8-6: GPG 13

Plafond du hangar à chaloupes : voûte étrange,
comme un gros cintre tordu, poisseux,
humide.


D’ailleurs : une goutte glacée  m’en tombe sur le crâne.
Ne suis pas assez couvert.
Me faudrait un cache-nez en laine d’Irlande,
et un plaid, et un bonnet, et un bon Damart.


Sans ça suis bon pour la pneumonie.
A mon âge : à deux cents quatre-vingt-cinq ans !

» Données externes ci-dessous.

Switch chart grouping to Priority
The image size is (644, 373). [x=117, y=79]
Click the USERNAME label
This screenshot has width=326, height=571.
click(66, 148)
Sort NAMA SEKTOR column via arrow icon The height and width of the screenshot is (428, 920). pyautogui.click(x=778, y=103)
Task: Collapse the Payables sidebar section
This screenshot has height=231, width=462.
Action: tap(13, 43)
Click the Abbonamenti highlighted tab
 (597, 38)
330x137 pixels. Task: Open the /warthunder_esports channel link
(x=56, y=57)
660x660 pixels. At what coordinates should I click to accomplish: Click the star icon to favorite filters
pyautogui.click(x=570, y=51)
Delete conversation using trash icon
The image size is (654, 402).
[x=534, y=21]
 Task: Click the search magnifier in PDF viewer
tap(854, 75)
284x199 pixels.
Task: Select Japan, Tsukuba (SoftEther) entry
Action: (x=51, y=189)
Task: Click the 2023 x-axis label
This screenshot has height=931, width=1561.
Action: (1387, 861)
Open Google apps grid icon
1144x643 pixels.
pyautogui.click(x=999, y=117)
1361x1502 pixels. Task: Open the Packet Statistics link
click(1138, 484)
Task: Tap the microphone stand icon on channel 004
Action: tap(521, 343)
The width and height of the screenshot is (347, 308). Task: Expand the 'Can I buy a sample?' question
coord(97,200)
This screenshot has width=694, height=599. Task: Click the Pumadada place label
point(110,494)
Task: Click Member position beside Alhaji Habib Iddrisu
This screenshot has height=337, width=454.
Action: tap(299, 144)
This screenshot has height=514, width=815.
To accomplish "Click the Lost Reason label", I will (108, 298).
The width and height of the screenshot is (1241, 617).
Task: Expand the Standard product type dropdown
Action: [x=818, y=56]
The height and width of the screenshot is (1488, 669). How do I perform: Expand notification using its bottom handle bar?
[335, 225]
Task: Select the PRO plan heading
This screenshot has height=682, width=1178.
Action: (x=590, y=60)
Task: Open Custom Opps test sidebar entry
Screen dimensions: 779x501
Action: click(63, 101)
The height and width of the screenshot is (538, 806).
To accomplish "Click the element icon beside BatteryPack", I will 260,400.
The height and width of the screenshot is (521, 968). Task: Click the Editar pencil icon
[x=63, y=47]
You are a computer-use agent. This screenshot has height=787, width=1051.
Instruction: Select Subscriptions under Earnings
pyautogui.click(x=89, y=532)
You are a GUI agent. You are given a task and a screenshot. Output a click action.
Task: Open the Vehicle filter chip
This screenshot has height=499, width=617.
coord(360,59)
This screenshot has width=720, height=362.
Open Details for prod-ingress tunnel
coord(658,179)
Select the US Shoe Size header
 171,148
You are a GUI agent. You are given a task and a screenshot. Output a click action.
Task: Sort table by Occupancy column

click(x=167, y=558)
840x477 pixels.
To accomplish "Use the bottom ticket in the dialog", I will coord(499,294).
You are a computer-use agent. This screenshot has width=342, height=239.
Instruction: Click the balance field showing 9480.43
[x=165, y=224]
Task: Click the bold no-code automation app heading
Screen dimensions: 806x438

Cela dit : n’ai jamais rien eu contre une bonne pneumonie,
bien foudroyante. La pneumonie vaut sans doute mieux
que ce qui m’attend.


Que ce qui nous attend : moi et la centaine d’autres bidasses
sans doute mêmement Réveillés de frais, en partance
pour les confins de l’univers connu
armés seulement
de notre petit sexe tremblotant
et d’un protophaseur
(à supposer qu’un protophaseur soit une arme),
avec
dans nos yeux la même détresse ovine,
dans nos crânes les mêmes souvenirs s’entrechoquant :
la mort sur terre, l’agonie, les derniers instants, le dernier visage,
la famille, les pleurs, l’absence, la blancheur de la chambre
d’hôpital, les infirmières qui augmentent morphine et sédatif,
la lumière qui faiblit,
la pénombre,
l’ombre.


Puis la sortie du caisson cryogénique,
les visages inconnus, le monde étranger, l’espace,

puis ce hangar.


Et maintenant, et bientôt : tous au cœur de nulle part,
azimutés, les tripes encore
retournées par la violence
de l’atterrissage,
chancelant
sur une planète de gaz et de feu
– aux lunes écaillées, vipérines, aux montagnes fumigènes,
au sol criblé de lèpre, squameux, constellé de pierres
toxiques, aux rivières empoisonnées, marneuses, purulentes –
tous étouffant dans nos scaphandres, effarés, perdus,

et bientôt
le souffle prédateur dans notre dos,
bientôt
nos nuques brisées
sous les crocs, sous les mâchoires sauriennes,
bientôt la mort
la mort pour de bon,  
sans glace et sans réveil.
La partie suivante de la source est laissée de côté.